While visionary mushrooms exist in a fairly wide range of genera, this book focuses on the law pertaining to those mushrooms and their endogenously produced psychoactive constituents which have most successfully permeated our culture.

Most of the detailed information herein will pertain to the substance psilocybin and psilocin, which have been confirmed in over 80 different species of mushrooms, most of which are within the genus Psilocybe. (page 9)

A BRIEF NOTE ON THE RELIGIOUS DEFENSE TO MUSHROOM CRIMES

Ingesting entheogenic mushrooms is unquestionably a primary religious experience. Anyone who eats over four grams of the dried mushrooms can verify first-hand that the mushrooms have the potential to release one into the unio mystica, the source of all being and nonbeing. Indeed, evidence of the religious use of sacred mushrooms dates back to Paleolithic times.
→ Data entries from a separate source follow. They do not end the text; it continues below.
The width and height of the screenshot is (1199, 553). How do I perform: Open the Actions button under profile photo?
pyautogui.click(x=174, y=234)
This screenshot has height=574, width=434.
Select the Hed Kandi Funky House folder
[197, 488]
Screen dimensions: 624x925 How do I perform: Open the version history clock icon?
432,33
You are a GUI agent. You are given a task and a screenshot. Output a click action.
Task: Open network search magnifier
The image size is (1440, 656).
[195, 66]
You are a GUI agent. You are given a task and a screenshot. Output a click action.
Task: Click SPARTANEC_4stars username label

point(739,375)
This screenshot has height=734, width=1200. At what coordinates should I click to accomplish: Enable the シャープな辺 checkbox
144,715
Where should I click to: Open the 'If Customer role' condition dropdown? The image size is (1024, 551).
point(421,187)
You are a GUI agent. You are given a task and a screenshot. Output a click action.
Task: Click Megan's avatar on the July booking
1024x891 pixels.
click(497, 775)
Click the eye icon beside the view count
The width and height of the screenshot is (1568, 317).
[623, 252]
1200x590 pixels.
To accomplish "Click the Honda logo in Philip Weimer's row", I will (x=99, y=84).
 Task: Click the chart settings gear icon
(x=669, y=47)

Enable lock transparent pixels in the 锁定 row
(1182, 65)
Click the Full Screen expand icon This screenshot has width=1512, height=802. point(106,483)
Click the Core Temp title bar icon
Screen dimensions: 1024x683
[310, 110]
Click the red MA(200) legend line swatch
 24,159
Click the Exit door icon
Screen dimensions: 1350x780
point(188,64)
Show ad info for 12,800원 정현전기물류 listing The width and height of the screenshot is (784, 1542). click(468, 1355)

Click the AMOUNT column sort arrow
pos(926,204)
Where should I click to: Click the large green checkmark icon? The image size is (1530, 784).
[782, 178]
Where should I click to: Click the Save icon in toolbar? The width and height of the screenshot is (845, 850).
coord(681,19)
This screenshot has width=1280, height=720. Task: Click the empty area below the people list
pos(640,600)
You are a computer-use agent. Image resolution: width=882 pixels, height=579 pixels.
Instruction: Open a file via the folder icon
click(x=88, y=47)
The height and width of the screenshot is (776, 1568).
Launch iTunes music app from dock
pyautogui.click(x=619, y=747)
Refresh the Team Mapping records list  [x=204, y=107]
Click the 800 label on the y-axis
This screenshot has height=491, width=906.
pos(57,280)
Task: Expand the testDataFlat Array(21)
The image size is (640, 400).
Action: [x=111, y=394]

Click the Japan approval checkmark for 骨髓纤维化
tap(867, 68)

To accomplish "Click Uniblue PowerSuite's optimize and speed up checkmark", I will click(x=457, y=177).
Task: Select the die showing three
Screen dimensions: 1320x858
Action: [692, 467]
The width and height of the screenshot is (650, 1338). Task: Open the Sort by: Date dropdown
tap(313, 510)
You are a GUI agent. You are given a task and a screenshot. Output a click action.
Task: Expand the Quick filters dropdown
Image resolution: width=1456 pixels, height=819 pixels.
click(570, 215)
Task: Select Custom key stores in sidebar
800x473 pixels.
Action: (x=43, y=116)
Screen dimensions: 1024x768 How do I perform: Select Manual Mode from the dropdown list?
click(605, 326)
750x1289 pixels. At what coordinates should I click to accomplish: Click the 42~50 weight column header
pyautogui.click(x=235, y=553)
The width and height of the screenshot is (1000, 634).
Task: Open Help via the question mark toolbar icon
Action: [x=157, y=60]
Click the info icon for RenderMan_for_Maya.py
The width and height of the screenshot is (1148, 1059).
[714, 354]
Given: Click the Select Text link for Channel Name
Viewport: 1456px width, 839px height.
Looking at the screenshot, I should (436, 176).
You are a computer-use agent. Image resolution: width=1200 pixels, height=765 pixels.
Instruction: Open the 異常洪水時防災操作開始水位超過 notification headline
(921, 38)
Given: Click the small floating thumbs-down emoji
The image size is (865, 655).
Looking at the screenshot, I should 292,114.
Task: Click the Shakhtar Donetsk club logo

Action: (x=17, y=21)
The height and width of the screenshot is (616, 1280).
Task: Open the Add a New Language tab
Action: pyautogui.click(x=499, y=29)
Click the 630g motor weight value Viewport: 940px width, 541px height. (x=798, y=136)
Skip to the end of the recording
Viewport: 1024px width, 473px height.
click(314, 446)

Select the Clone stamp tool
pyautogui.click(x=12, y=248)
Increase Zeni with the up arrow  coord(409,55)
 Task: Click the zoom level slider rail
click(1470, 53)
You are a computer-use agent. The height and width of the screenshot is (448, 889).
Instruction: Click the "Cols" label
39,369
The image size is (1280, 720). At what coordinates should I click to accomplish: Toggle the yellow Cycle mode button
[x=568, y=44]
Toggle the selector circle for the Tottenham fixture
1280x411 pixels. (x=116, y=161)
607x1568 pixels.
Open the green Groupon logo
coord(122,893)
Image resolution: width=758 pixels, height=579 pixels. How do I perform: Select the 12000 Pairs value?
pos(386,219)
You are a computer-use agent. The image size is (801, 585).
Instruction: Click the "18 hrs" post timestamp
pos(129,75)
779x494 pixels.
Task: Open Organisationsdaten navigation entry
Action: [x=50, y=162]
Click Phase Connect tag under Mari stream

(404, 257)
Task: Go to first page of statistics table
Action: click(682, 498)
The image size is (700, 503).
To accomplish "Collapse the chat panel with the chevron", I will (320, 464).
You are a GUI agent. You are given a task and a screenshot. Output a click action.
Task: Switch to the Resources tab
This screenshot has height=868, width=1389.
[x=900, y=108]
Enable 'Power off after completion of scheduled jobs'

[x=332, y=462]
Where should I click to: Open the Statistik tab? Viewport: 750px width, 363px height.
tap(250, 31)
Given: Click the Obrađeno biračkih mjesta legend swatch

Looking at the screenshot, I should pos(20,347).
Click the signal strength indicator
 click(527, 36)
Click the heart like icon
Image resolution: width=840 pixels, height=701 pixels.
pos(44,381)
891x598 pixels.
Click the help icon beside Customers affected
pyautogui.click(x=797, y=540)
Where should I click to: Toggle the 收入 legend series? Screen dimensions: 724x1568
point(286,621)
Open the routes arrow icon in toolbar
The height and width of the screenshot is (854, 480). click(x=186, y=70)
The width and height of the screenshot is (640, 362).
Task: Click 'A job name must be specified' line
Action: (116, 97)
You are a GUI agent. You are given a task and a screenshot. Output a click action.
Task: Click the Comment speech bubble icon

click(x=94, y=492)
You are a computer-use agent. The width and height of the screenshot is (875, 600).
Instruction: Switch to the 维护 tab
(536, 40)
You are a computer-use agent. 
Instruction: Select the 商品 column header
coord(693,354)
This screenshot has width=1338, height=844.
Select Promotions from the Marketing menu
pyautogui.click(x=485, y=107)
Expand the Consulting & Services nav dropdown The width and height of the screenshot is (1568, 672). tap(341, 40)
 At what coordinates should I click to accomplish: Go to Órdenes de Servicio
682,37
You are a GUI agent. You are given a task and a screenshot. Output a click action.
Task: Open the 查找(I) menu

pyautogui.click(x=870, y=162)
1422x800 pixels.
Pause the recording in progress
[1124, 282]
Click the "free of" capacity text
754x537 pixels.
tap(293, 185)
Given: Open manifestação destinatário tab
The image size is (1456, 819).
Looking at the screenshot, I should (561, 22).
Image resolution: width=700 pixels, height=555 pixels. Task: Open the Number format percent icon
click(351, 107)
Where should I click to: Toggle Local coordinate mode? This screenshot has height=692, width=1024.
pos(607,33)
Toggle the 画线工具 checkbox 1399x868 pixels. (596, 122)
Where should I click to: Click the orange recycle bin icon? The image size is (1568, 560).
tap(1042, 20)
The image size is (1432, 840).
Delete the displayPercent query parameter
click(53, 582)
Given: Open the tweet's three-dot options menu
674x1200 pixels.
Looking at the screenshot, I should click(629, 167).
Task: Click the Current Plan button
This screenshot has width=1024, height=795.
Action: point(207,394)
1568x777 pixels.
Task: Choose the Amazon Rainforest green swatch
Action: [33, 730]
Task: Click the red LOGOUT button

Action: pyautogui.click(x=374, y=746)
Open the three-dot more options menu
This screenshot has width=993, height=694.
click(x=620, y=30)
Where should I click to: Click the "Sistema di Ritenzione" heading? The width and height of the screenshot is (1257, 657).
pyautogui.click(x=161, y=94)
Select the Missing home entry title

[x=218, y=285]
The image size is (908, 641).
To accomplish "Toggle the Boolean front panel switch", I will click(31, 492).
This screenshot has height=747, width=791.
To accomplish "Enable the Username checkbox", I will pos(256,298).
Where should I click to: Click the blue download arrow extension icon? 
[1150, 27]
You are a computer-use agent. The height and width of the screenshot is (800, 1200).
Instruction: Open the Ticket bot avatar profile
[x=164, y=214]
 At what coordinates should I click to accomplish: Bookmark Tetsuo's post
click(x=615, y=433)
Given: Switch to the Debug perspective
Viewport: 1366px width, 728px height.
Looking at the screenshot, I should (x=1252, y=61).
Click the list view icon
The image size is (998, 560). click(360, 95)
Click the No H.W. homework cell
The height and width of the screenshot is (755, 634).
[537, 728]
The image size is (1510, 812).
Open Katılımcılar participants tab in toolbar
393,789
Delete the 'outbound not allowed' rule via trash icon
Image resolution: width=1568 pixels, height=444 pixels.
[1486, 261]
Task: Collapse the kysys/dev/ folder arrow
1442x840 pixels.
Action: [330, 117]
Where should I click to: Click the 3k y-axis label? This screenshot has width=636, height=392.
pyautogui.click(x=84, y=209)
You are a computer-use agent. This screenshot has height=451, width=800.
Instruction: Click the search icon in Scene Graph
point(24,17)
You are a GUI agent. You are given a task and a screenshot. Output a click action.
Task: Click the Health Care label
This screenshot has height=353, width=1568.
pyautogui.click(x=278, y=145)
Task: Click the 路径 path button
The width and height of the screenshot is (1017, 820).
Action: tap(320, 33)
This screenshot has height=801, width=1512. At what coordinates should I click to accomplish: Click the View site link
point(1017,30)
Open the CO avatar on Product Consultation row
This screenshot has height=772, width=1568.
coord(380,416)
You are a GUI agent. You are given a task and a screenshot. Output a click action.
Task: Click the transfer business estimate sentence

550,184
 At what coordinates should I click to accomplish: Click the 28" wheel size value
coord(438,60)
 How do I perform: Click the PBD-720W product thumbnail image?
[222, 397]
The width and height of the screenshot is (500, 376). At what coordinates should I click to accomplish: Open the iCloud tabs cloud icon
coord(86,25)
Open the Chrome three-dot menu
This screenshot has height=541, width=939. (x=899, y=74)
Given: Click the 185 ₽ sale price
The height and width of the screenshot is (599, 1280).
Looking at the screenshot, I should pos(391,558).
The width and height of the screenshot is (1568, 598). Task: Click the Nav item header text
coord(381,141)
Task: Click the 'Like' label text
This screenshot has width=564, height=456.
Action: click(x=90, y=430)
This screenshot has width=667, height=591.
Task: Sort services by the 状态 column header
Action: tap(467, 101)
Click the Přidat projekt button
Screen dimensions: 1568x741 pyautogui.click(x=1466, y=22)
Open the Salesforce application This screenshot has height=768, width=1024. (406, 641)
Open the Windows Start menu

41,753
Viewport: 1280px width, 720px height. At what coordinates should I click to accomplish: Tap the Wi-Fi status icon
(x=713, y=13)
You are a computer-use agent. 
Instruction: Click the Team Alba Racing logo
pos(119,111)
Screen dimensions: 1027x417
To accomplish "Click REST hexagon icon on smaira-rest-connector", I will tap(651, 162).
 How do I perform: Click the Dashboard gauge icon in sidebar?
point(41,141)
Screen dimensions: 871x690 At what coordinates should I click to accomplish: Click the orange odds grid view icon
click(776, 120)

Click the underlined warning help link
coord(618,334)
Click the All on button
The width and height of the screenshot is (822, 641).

Nevertheless, no one has yet succeeded at presenting a religious defense to criminal charges involving the use or cultivation of sacred mushrooms. Moreover, with the Supreme Court's Religious Freedom Restoration Act decision in June of 1997, a decision that effectively ended any hope of religious protection for users of outlawed entheogens, the federal religious defense is currently not viable. A sad situation it is, when true religion has been outlawed, and only inactive placebo hosts remain approved for consumption. (pages 67-68)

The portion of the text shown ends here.